> [Exercise description]: In the records below, which lines include "agent"? Copy them.

*** Task data

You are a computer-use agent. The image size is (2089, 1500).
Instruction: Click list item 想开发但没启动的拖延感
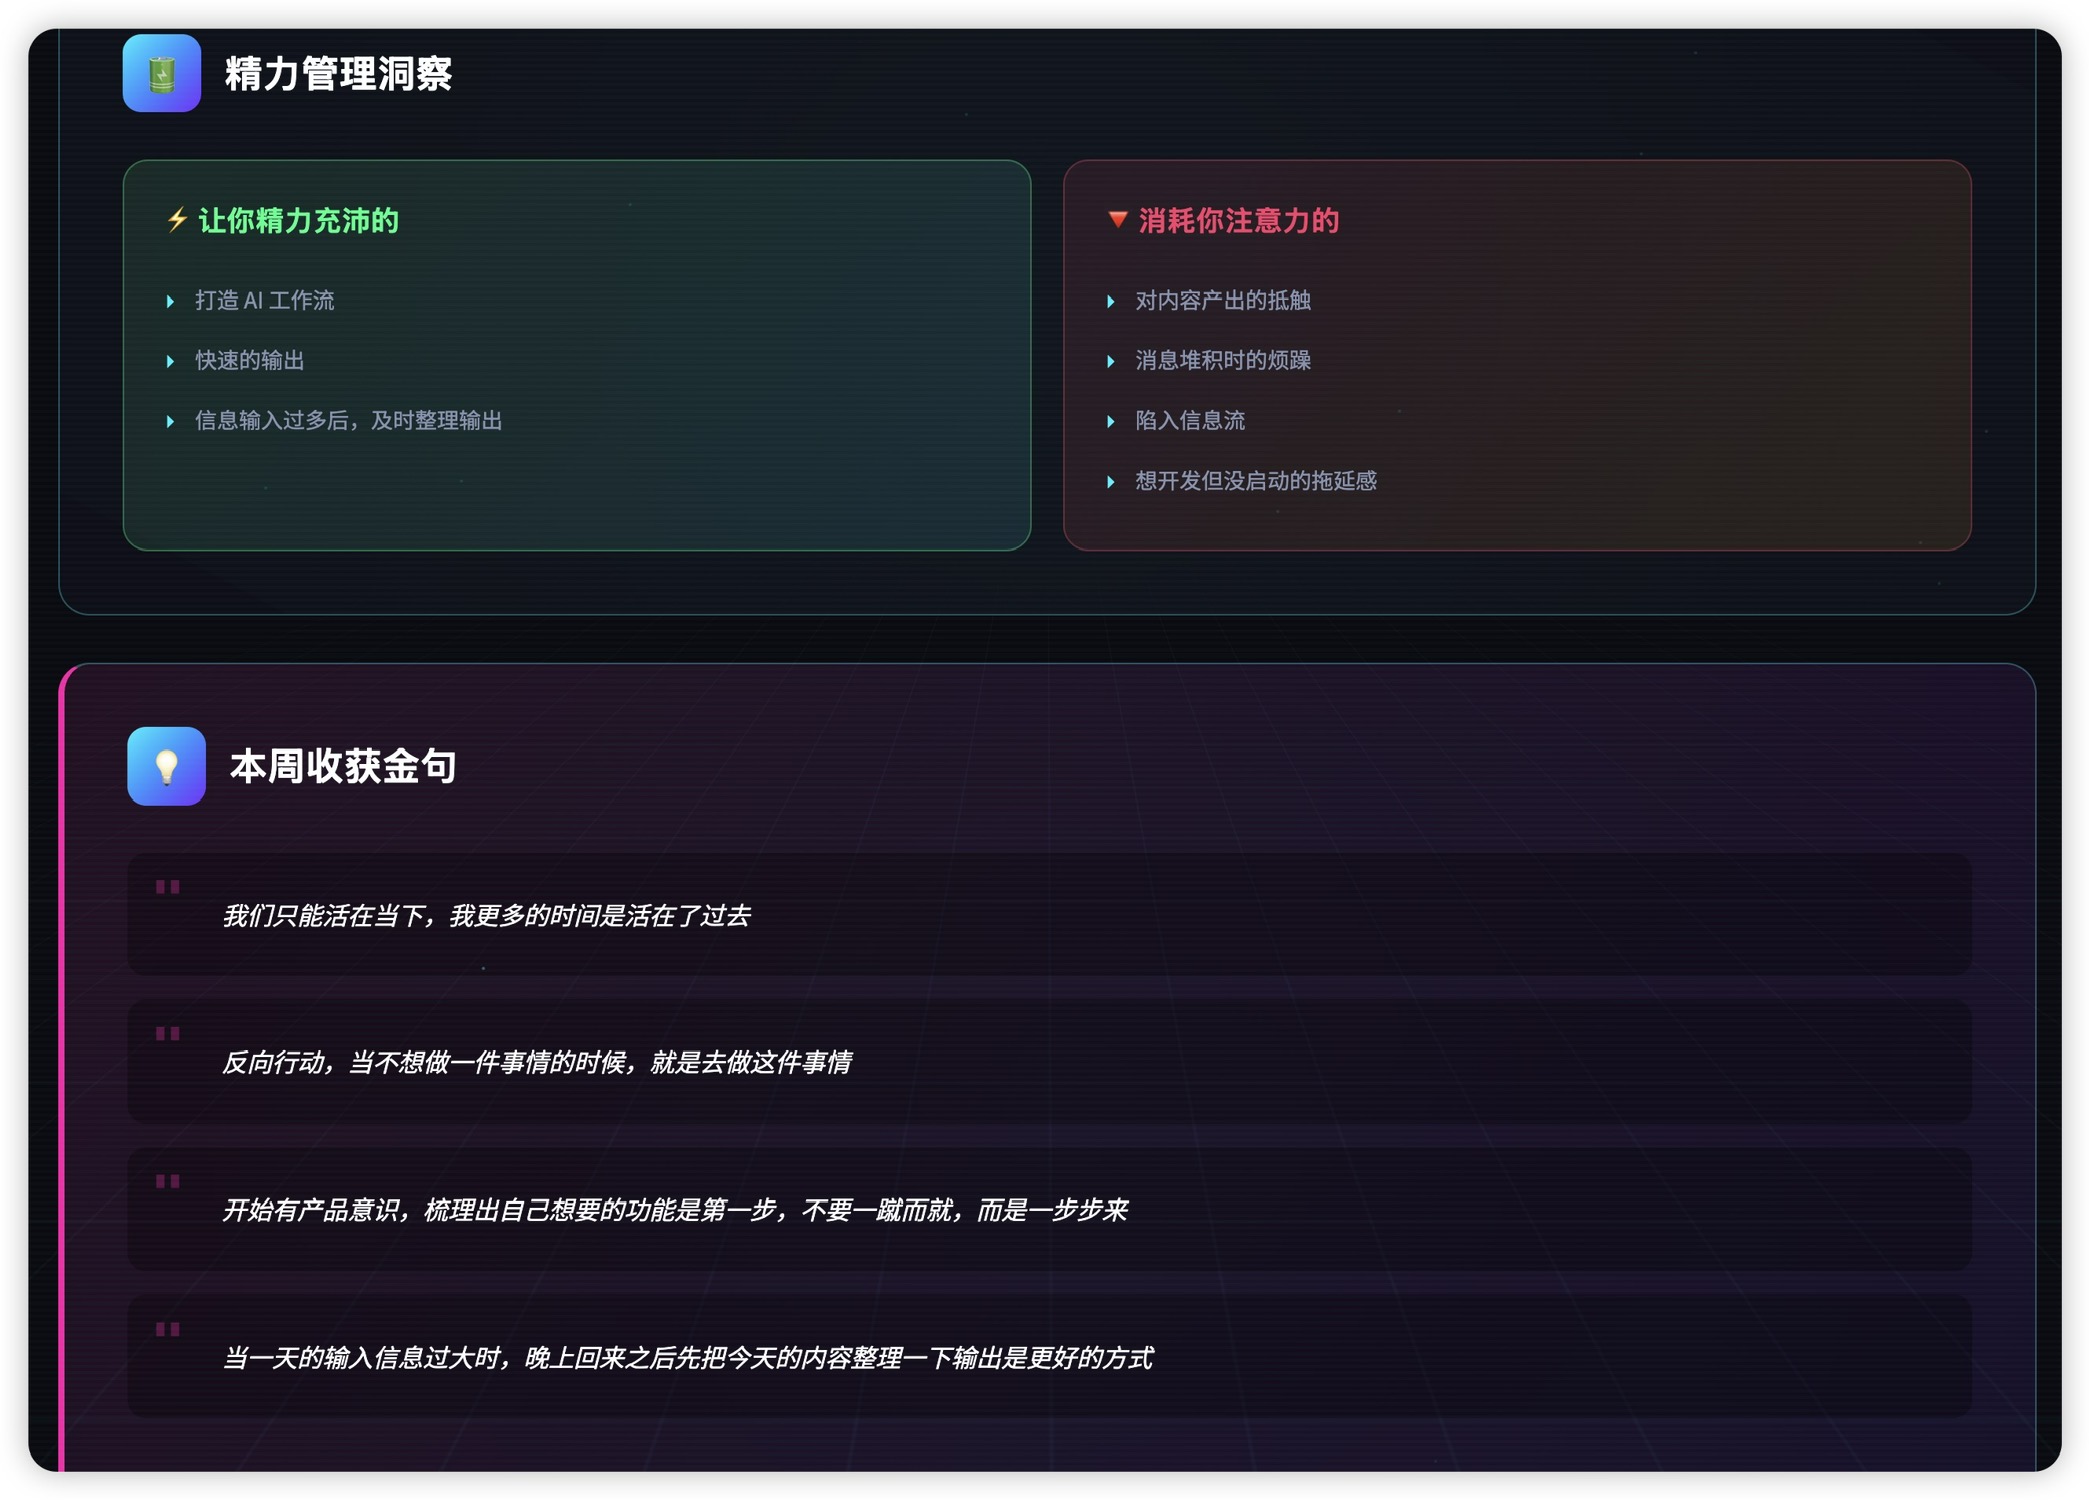tap(1255, 481)
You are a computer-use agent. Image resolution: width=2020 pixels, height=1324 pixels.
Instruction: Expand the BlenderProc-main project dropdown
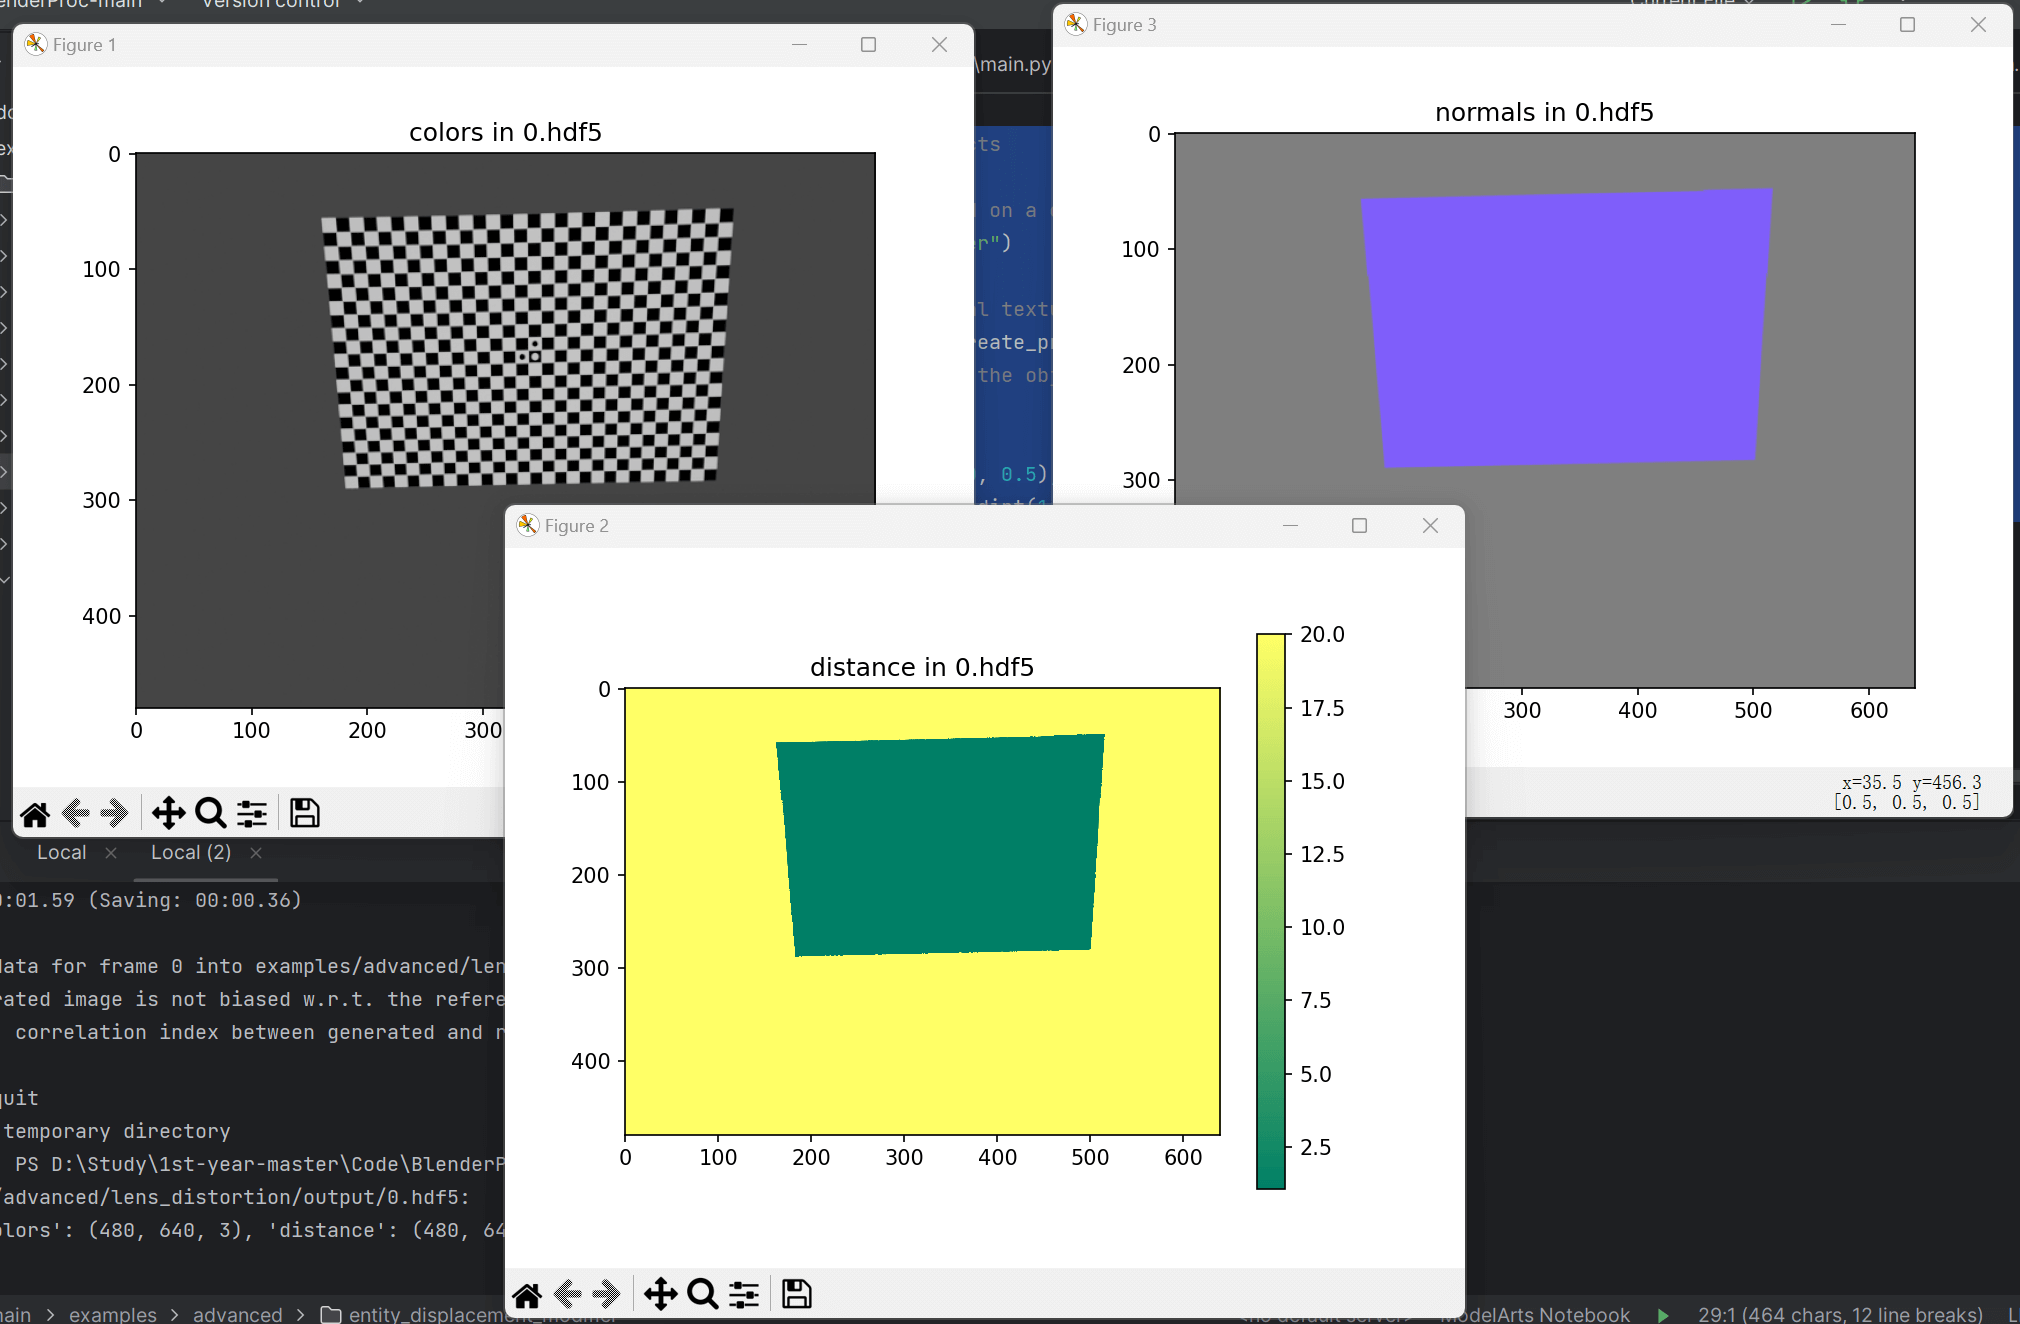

******

> [Your response]:
You are a computer-use agent. The image size is (2089, 1500).
You are a computer-use agent. Image resolution: width=2020 pixels, height=1324 pixels.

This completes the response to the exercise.